begin GIVEN PASSAGE

The organization of the paper is as follows: The background and related work is presented in Sec. 2. The details about the simplest model including equations of motion are discussed in Sec. 3. The details about the DCLF technique are provided in Sec. 4. The results and the discussion are in Secs. 5 and 6, respectively.

Background and Related Work

There are broadly two notations of bipedal robot stability: (1) stability is the ability to not fall down and (2) stability is the ability to follow a given reference trajectory. Next, we discuss some metrics associated with these notions of stability.

Viability, mean first-passage time, and gait sensitivity norm (GSN) are some metrics that quantify the robots ability to not fall down. Viability is the set of all states from which the robot can avoid falling down [11]. This is a computationally expensive metric to compute and almost intractable for high-dimensional systems. The mean first-passage time is the number of steps the robot can take before falling down [12]. This definition is a probabilistic one and is evaluated by simulating the robot in a variety of different disturbances conditions and tends to be computationally expensive as the system dimension increases. The GSN is the two norm of the ratio of a gait indicator (e.g., step time and velocity) to a disturbance (e.g., terrain height and push) [5]. This is easy to compute but is sensitive to the choice of a good gait indicator that correlates with falling. Moreover, as GSN is based on linearization, it works well only for small disturbances.

end GIVEN PASSAGE
begin EXCERPTED DATA

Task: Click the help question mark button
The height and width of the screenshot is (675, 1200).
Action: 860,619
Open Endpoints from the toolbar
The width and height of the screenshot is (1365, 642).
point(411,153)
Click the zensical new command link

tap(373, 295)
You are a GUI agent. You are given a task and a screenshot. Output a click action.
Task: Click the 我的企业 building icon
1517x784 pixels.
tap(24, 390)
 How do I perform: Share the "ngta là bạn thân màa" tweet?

end EXCERPTED DATA
begin EXCERPTED DATA

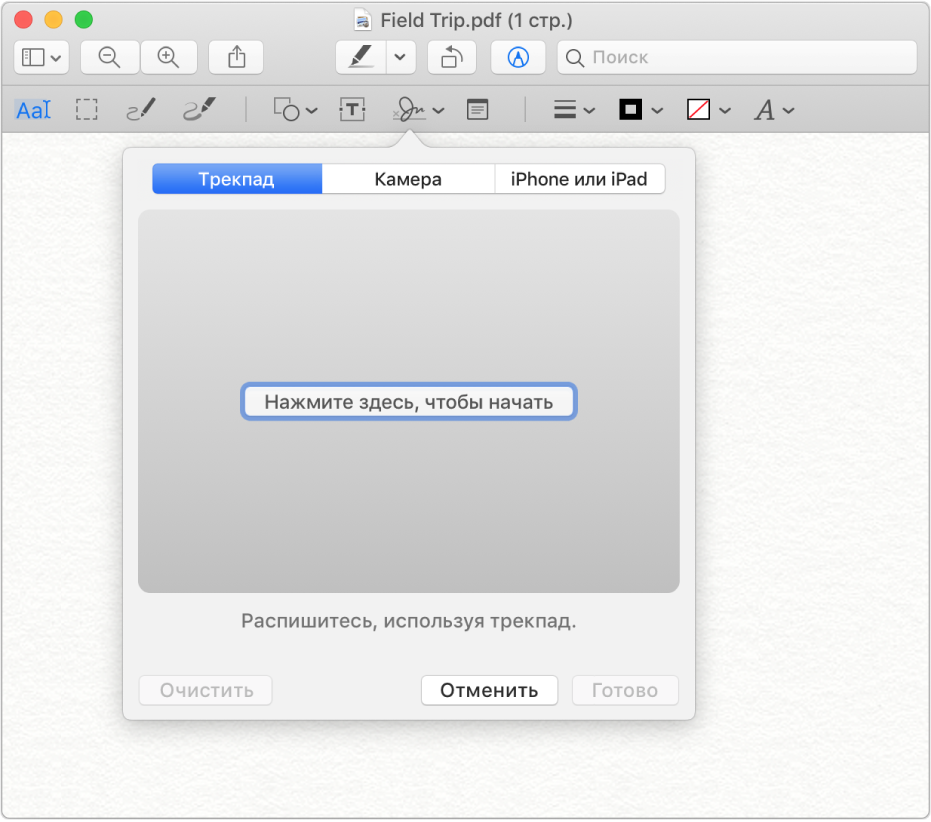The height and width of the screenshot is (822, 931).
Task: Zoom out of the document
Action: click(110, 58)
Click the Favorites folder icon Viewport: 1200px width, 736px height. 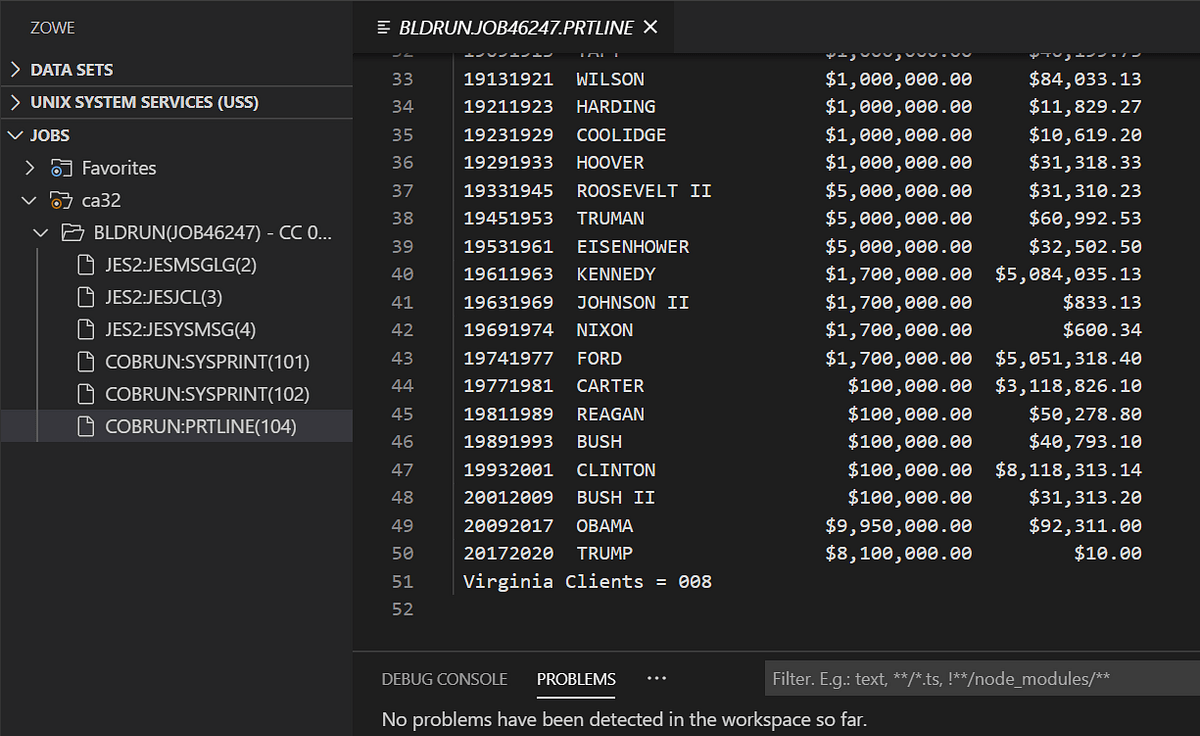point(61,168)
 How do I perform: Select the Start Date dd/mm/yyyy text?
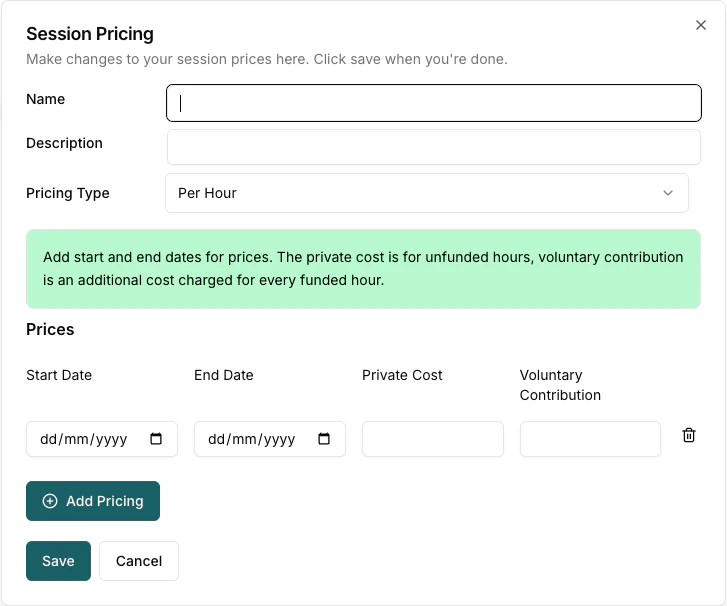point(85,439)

end EXCERPTED DATA
begin EXCERPTED DATA

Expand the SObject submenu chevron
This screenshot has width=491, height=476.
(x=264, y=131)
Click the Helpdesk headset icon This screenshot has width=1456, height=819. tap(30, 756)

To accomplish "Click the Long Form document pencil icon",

end EXCERPTED DATA

_WHAT TO DO_:
**1)** Set down, word for word, the part of the stability text that opens with the words containing "The organization of" and closes with "notions of stability.".
**2)** Answer these from the stability text:
(a) What does the mean first-passage time count?
(b) Which section gives the details about the DCLF technique?
(c) Why does the GSN work well only for small disturbances?
Draw only on the bipedal robot stability text and leave the material aside.

_OUTPUTS IN ORDER_:
**1)**
The organization of the paper is as follows: The background and related work is presented in Sec. 2. The details about the simplest model including equations of motion are discussed in Sec. 3. The details about the DCLF technique are provided in Sec. 4. The results and the discussion are in Secs. 5 and 6, respectively.

Background and Related Work

There are broadly two notations of bipedal robot stability: (1) stability is the ability to not fall down and (2) stability is the ability to follow a given reference trajectory. Next, we discuss some metrics associated with these notions of stability.

**2)**
(a) The number of steps the robot can take before falling down.
(b) Sec. 4.
(c) Because it is based on linearization.